Collected data
______________________________

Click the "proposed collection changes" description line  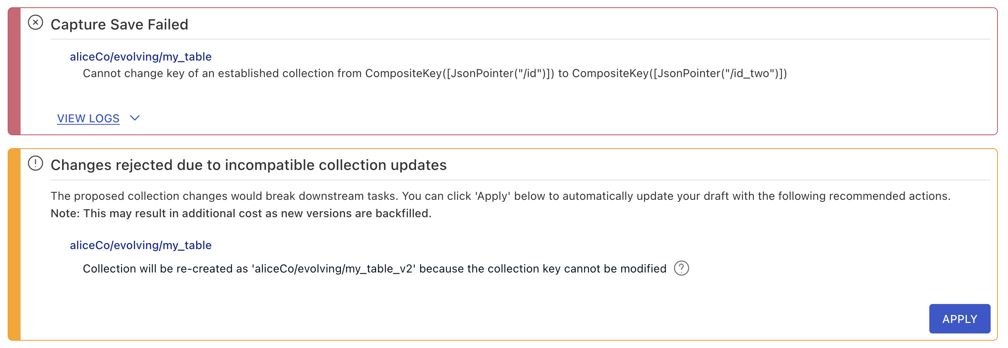[500, 196]

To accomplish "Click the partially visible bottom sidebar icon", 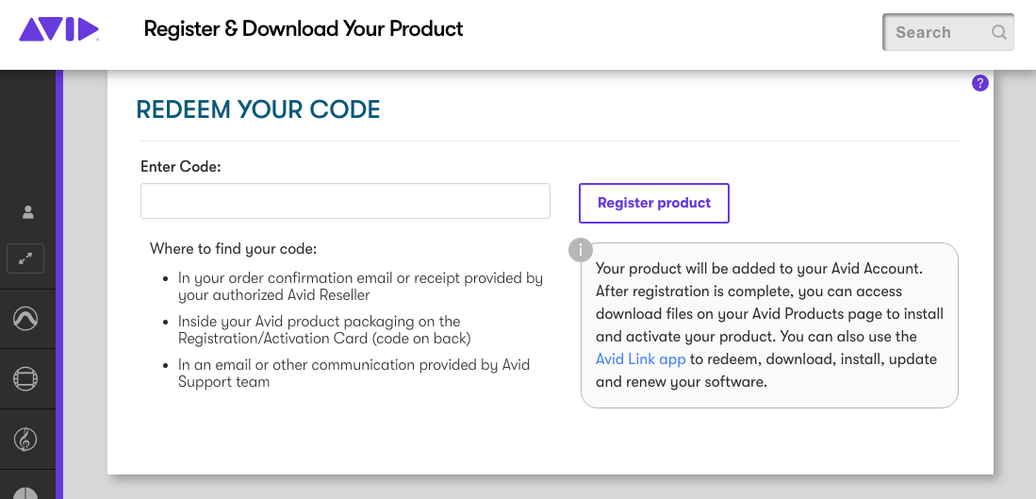I will [25, 492].
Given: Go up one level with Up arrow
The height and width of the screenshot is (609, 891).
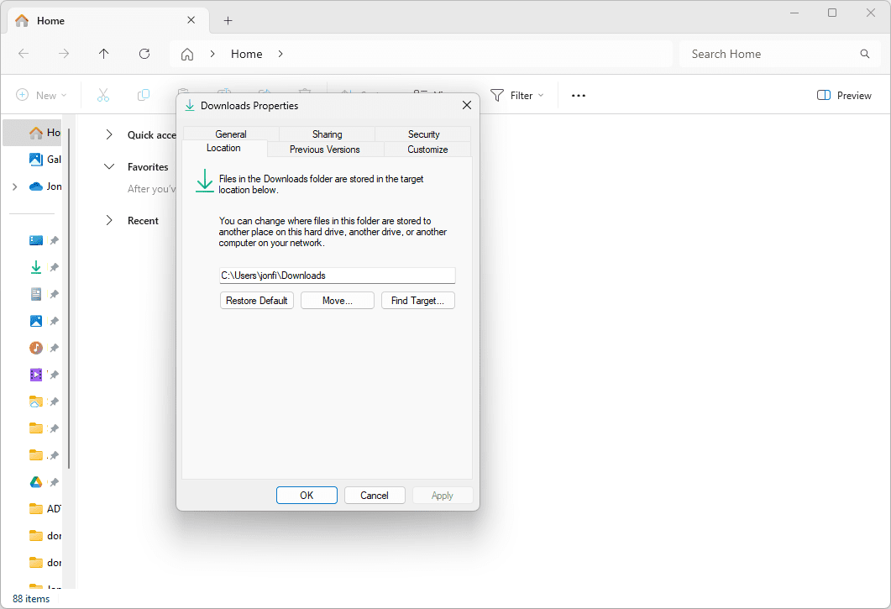Looking at the screenshot, I should tap(104, 54).
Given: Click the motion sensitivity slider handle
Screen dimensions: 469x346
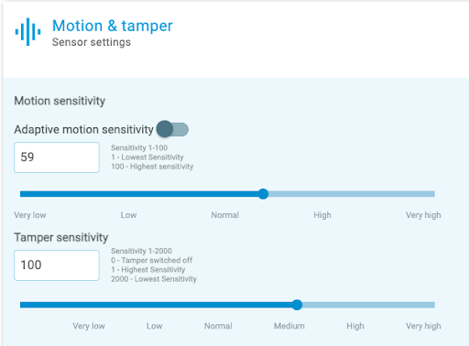Looking at the screenshot, I should pos(263,194).
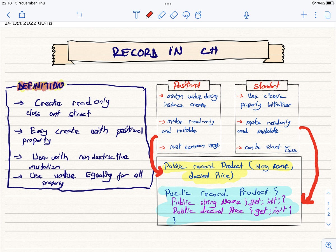Share this note using the share icon

click(22, 15)
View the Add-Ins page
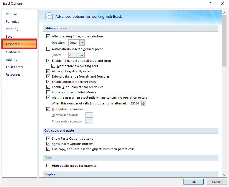 point(11,59)
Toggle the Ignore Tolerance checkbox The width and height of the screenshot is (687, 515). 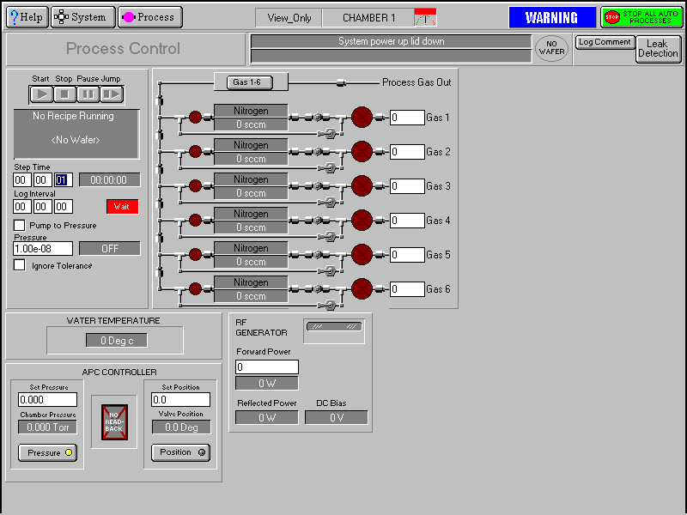pos(20,265)
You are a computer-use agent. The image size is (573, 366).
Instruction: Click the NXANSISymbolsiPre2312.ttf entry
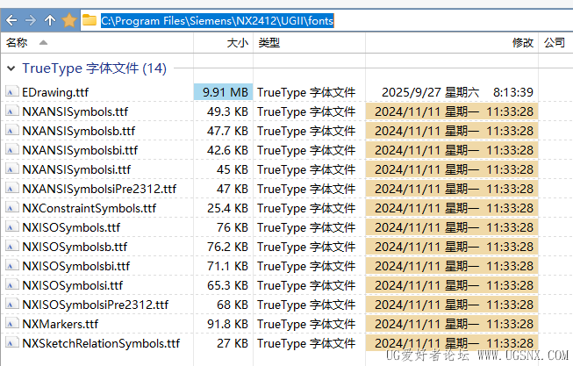99,189
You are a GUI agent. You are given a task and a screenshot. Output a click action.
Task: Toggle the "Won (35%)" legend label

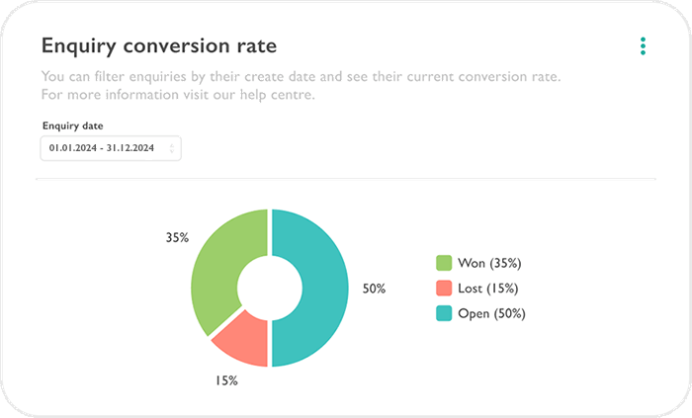click(x=489, y=263)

______________________________

**Directions:**
Only the lines containing "agent" are needed; copy each of them from the data.

**Response to the exercise:**
You are a computer-use agent. The image size is (573, 366).
You are a GUI agent. You are given a task and a screenshot. Output a click action.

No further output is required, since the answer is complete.